As soon as I walked into her room, Mrs. Mehta, who was a light sleeper, raised herself to sitting. “I haven’t slept a wink. I’ve been making chai in my sleep over and over so it will be hot enough for His Highness.”

I smiled as I stacked pillows behind her back. “Why not make Bippi do it?” I’d become familiar with the family during Mrs. Mehta’s frequent stays and knew quite a lot about her household: her favorite servant’s name, her favorite food, her regret at being childless.

She brought the fingertips of one hand together up to her forehead, then let go as if she were sprinkling salt. “His Highness won’t accept tea from a servant. It has to be made with my hands, as clumsy as he says they are.”

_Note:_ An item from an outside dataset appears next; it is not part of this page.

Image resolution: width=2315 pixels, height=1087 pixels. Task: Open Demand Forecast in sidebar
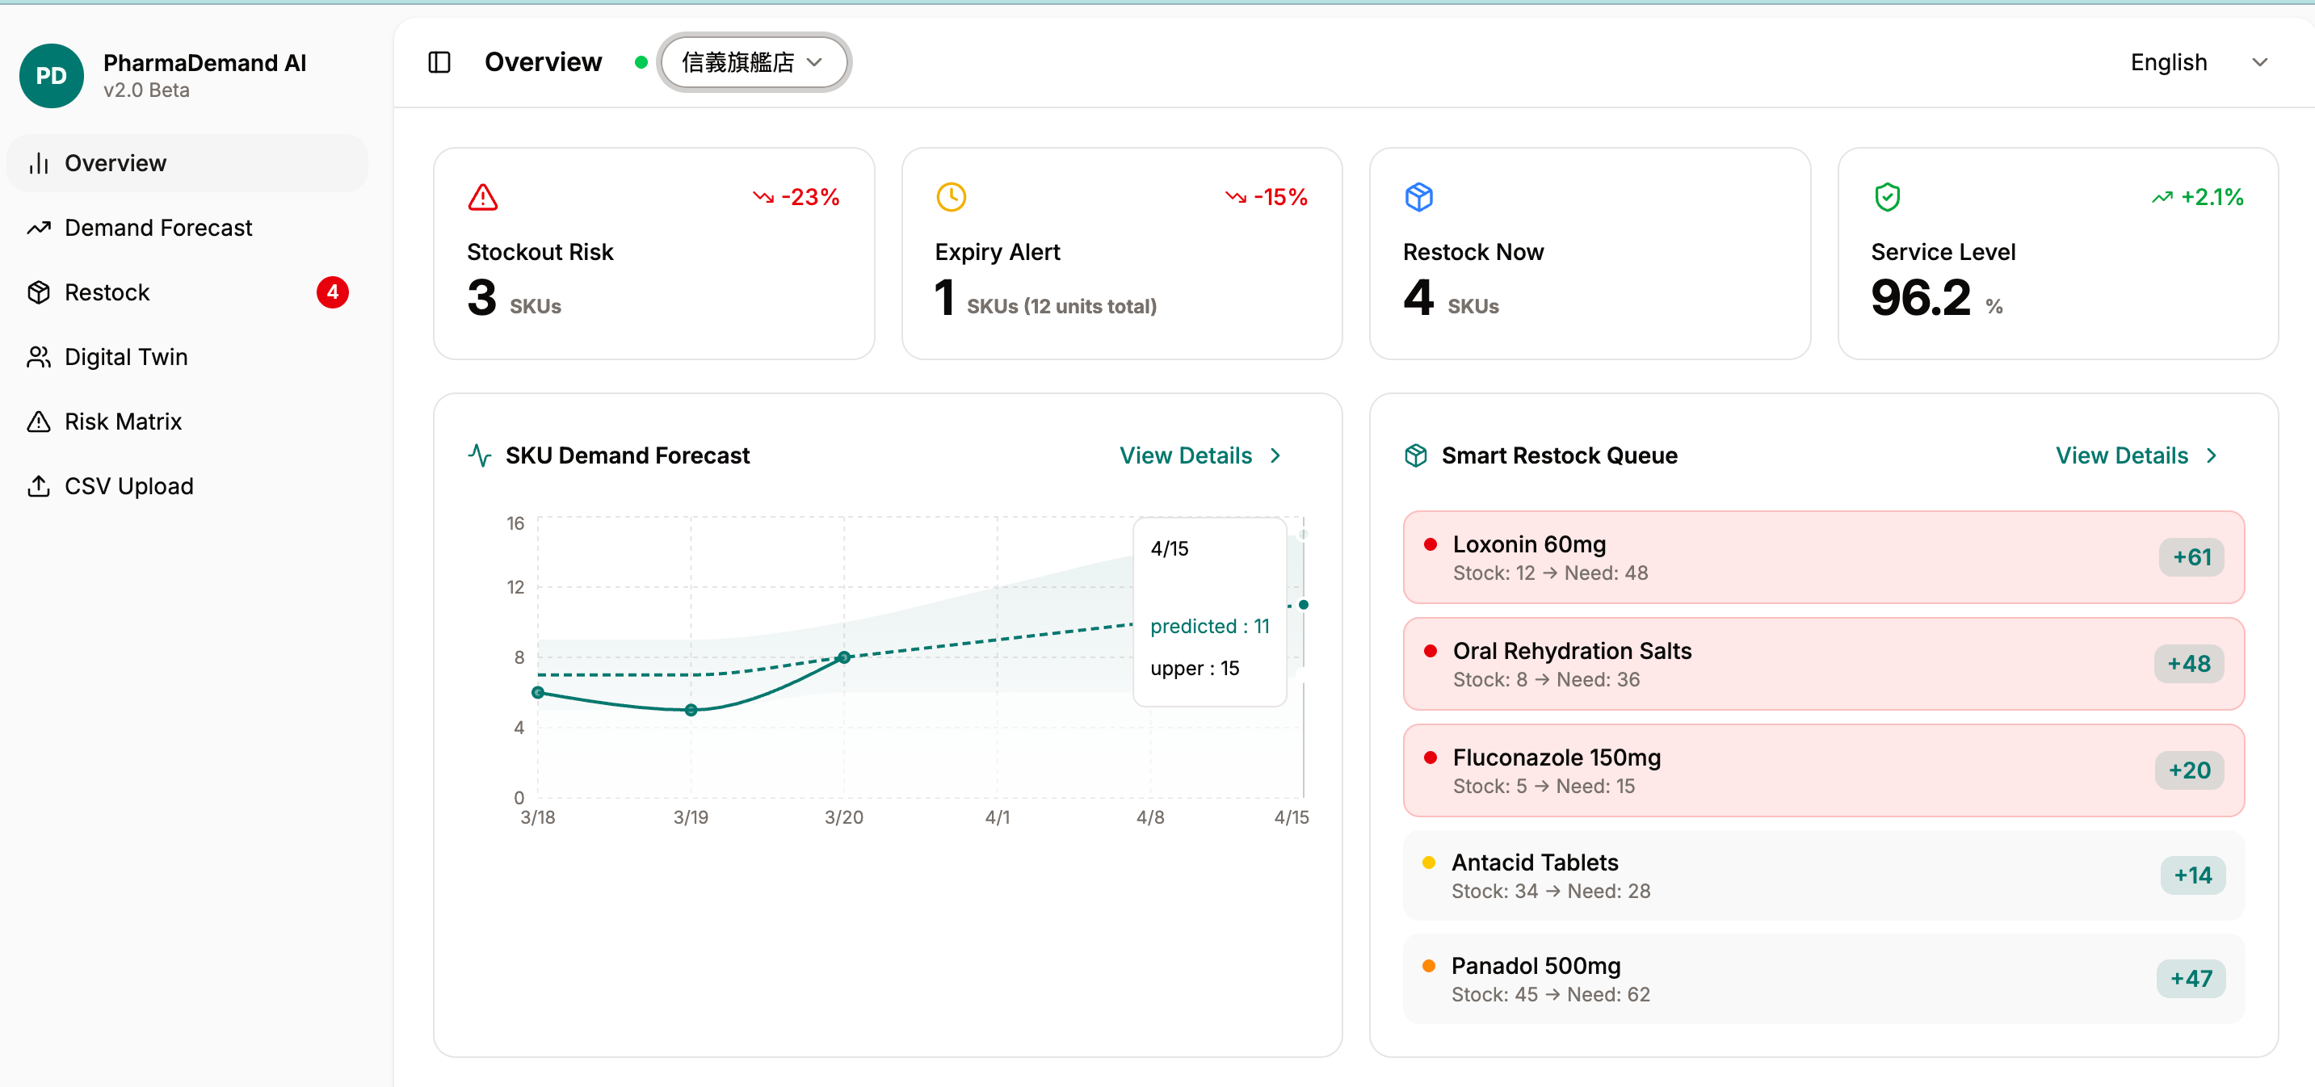pyautogui.click(x=158, y=228)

I’d heard this before, of course. “I think they’re lovely hands, ma’am.”

Her expression brightened. She waved me over. We’d been through this before so I lowered my head without being asked. She placed her palms on my head to bless me. I didn’t believe in gods, Indian or Christian, but I appreciated the gesture for the goodwill she wished me. I returned her smile.

I’d brought a pill in a small cup, which I handed to her, along with a glass of water. She took her medicine like a good patient. Matron told me they were sugar pills.

Mrs. Mehta turned eager eyes in my direction. “I hear we have a world-famous patient visiting us.”

That made me laugh. Mrs. Mehta thought of hospital stays as vacation visits, which is what they were to her.

“I know she’s female. And India only has the one female painter everyone knows about.” She looked to me for confirmation.

I pressed my lips to keep from smiling.

“So it must be Mira Novak?”

“You know I can neither confirm nor deny.”

She nodded sagely. “‘ A rogue chowkidar can make the village bankrupt.’”

As troubled as Mrs. Mehta was about her situation at home, she had all the comforts I wished for my mother. A big house. A loving husband. A home full of servants. Enough saris to fill five armoires. Even with her limited resources, my mother had given me so much when she’d had so little. Would I ever be able to provide a life like Mrs. Mehta’s for my mother?

I shook my head. My dreams were cobwebs spun from gold. That’s what my mother would have said.